Johanna here made her appearance, all traces of alarm banished in the interest of a fresh and becoming toilet.

"Well," said Ralph, rising to depart, "since I can be of no service to you by returning, I will go and relieve your father that you may have him the sooner. There is another meeting for prayer to-morrow, Mistress Alice, your father will be on duty, but if you will allow me to conduct you there, I shall be honoured."

Alice agreed to go, and after lingering for a few more unimportant words, Ralph went away wondering if dead hearts ever grew warm again, and if all that poets sung of "first and only love" held good in common life. Hardly had the door closed on Ralph and Johanna, when Janet appeared and asked her young mistress

to come and speak to Lucy.

"She will hearken to all the stories floating in the town," said the housekeeper. "Simon may scold as he lists, but every time she goes out she stops to gossip at the King's Head."

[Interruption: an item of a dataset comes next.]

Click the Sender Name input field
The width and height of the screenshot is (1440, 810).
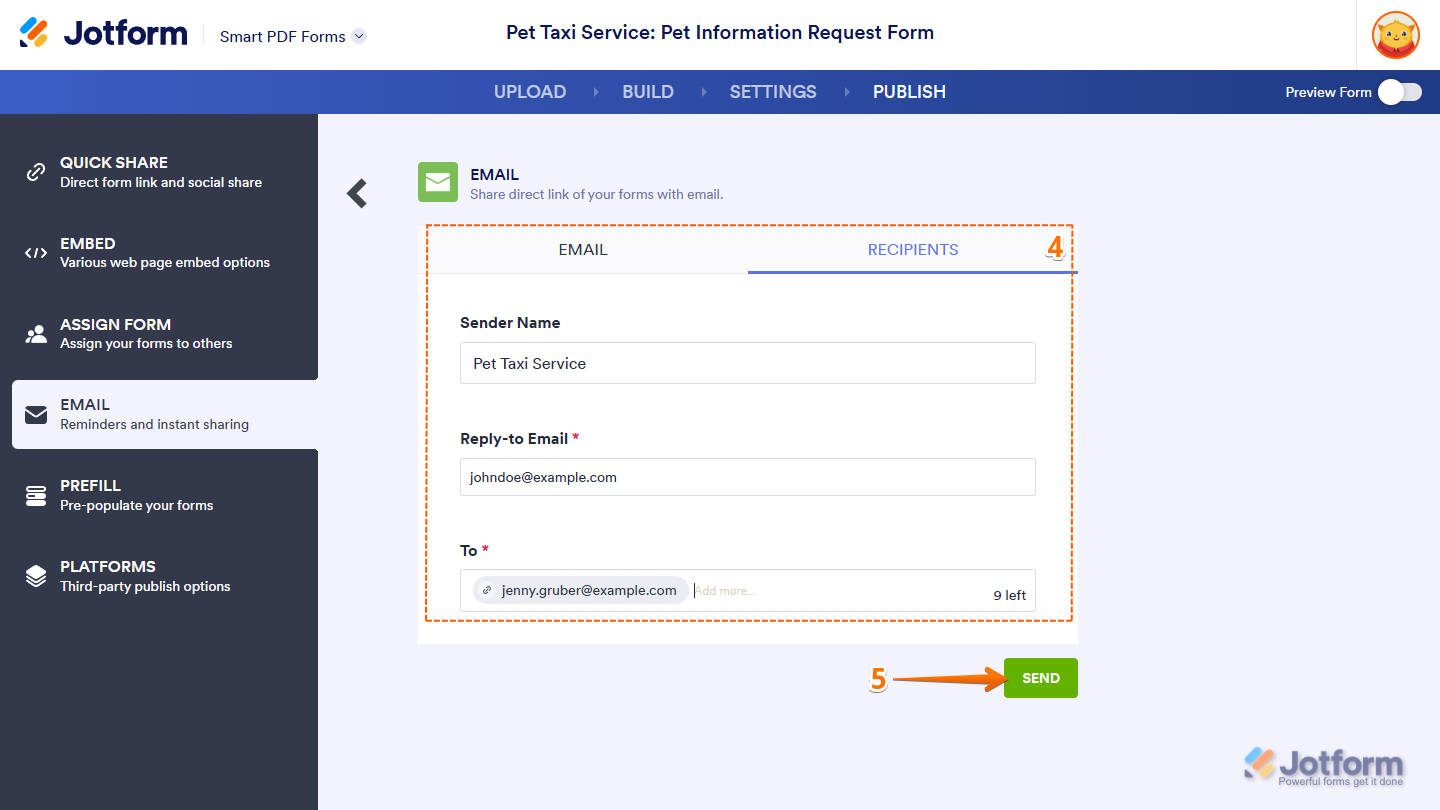tap(747, 363)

Alice found her maid sobbing in Janet's room, and between her childish bursts of crying she said that someone had told her that the King had hired persons to set Hull on fire in different places, and that then he would carry the town by storm, and put everyone to death. Alice tried to pacify her, saying that it was only an idle

rumour.

"But," cried Lucy, "Cicely says she has seen a paper which describes the dreadful fireballs, as big as a drum, that have been sent from Holland by the Queen, and the King is going to throw them in upon us."